A commentator says the Riyadh-led war against Yemen has entered a “new stage” following retaliatory drone strikes on a major oil pipeline deep inside Saudi Arabia, stressing that it is time for Yemeni armed forces to target the kingdom’s vital infrastructure in retaliation for its war crimes against the besieged Arab state.

In an interview with Press TV on Sunday night, Hussein al-Bukhaiti, Yemeni activist and political commentator, said the Yemeni forces should launch more retaliatory raids not only on military targets but also “economic infrastructure” on Saudi soil, including airports and ports as well as power and water stations.

This would be a response to numerous Saudi raids over the past years, which have “destroyed Yemeni infrastructure,” said the analyst, adding that the Riyadh regime has used US-supplied smart bombs to attack hospitals, markets, cities, homes, roads and bridges among other civilian targets.

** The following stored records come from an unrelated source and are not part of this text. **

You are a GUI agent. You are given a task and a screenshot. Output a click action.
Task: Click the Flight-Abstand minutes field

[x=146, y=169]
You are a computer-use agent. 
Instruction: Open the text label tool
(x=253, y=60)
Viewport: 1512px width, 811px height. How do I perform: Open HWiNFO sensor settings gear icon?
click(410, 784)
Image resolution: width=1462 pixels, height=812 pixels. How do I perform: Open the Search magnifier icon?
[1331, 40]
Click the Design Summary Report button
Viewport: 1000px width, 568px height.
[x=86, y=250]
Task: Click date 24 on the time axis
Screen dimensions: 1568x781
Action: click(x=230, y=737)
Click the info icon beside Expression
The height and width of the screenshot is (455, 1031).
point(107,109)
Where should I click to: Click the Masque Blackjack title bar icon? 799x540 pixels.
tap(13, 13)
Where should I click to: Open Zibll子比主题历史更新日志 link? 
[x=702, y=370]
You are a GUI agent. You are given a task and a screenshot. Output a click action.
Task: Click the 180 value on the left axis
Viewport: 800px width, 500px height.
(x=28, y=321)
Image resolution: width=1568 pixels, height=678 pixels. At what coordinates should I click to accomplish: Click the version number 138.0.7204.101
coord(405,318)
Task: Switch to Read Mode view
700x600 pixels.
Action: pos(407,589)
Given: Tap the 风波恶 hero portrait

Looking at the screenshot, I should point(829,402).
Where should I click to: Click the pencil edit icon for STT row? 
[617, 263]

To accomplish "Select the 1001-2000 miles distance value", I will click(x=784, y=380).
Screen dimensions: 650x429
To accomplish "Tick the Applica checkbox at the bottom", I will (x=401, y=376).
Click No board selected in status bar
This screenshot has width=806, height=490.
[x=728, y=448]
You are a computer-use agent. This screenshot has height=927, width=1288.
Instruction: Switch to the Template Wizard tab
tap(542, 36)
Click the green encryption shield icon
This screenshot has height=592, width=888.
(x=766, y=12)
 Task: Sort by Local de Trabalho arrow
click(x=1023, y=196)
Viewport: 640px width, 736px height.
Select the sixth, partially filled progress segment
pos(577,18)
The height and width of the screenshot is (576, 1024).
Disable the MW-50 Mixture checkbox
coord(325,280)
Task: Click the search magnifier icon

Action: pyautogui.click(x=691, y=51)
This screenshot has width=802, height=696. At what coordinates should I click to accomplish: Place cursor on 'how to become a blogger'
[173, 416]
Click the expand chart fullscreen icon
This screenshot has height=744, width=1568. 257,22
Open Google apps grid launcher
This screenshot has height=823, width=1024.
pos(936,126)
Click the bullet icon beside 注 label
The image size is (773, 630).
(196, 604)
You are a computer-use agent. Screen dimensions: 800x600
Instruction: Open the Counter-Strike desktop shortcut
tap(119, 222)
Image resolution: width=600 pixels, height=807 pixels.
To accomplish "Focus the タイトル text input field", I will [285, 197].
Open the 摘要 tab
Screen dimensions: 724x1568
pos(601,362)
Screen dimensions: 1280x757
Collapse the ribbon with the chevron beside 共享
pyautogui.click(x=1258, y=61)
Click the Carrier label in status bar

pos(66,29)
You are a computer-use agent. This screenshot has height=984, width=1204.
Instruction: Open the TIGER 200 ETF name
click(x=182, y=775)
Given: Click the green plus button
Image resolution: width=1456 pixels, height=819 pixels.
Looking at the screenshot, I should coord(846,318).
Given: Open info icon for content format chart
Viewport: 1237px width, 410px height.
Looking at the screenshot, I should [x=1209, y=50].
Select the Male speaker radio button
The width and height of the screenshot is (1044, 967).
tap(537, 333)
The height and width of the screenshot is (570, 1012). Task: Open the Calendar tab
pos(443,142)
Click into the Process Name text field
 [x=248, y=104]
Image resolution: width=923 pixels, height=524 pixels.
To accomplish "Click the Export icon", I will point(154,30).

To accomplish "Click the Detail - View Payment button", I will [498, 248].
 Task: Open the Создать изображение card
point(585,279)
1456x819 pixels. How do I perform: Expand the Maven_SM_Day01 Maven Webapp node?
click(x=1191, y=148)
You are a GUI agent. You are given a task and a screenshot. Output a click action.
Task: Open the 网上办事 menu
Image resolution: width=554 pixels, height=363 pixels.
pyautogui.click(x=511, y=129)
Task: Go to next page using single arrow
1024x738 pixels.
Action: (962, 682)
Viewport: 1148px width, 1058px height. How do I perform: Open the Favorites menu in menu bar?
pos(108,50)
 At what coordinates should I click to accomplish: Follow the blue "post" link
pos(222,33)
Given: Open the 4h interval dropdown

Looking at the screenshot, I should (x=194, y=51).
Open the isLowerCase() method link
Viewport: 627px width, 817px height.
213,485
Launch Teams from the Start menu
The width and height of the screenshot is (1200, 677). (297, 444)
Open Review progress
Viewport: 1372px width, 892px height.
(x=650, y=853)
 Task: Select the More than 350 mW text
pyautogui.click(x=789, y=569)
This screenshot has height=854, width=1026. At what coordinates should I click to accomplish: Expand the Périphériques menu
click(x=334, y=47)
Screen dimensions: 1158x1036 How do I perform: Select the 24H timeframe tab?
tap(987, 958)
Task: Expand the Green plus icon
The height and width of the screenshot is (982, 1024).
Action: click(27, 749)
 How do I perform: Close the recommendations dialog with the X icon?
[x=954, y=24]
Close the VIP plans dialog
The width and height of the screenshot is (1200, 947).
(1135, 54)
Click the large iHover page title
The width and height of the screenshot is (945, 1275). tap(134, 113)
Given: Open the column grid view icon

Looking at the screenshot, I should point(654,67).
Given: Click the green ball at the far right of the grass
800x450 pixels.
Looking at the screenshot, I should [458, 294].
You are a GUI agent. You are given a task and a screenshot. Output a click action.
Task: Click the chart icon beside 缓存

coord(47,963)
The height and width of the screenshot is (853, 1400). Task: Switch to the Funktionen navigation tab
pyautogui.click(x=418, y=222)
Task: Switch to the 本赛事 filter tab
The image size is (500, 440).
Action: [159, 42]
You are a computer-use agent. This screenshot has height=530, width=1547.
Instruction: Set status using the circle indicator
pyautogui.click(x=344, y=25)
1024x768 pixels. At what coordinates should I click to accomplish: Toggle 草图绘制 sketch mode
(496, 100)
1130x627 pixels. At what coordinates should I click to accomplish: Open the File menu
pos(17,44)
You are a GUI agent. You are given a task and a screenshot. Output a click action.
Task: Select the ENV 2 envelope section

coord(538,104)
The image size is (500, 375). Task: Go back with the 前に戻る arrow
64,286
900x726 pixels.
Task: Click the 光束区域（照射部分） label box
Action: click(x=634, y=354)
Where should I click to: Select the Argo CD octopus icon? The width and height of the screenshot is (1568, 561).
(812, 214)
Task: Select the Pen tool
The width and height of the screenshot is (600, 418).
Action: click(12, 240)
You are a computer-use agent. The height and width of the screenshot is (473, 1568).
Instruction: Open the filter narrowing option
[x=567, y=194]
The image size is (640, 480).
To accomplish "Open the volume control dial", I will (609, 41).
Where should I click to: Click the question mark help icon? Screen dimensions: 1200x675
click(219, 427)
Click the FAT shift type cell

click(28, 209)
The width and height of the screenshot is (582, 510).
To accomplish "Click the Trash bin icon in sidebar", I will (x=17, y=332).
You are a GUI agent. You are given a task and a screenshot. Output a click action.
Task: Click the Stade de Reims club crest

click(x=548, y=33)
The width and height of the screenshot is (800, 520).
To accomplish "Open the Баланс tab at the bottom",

Bukhaiti said the recent Yemeni drone attacks, which forced Saudi Arabia to temporarily suspend oil pumping on the East-West pipeline, sent “a message” to the kingdom.

He said the Yemenis had already warned Saudi Arabia of retaliatory raids, but the regime would not take those warnings seriously.

Those drones could have been sent into oil fields in eastern Saudi Arabia, causing damage to the tanks filled with crude in those facilities, the analyst said.

Bukhaiti said such an attack would “actually break the backbone of the Saudi economy, which is the oil” since Riyadh uses oil revenues to buy weapons from the West and to “bribe” the US, the UK and France — the regime’s main arms suppliers.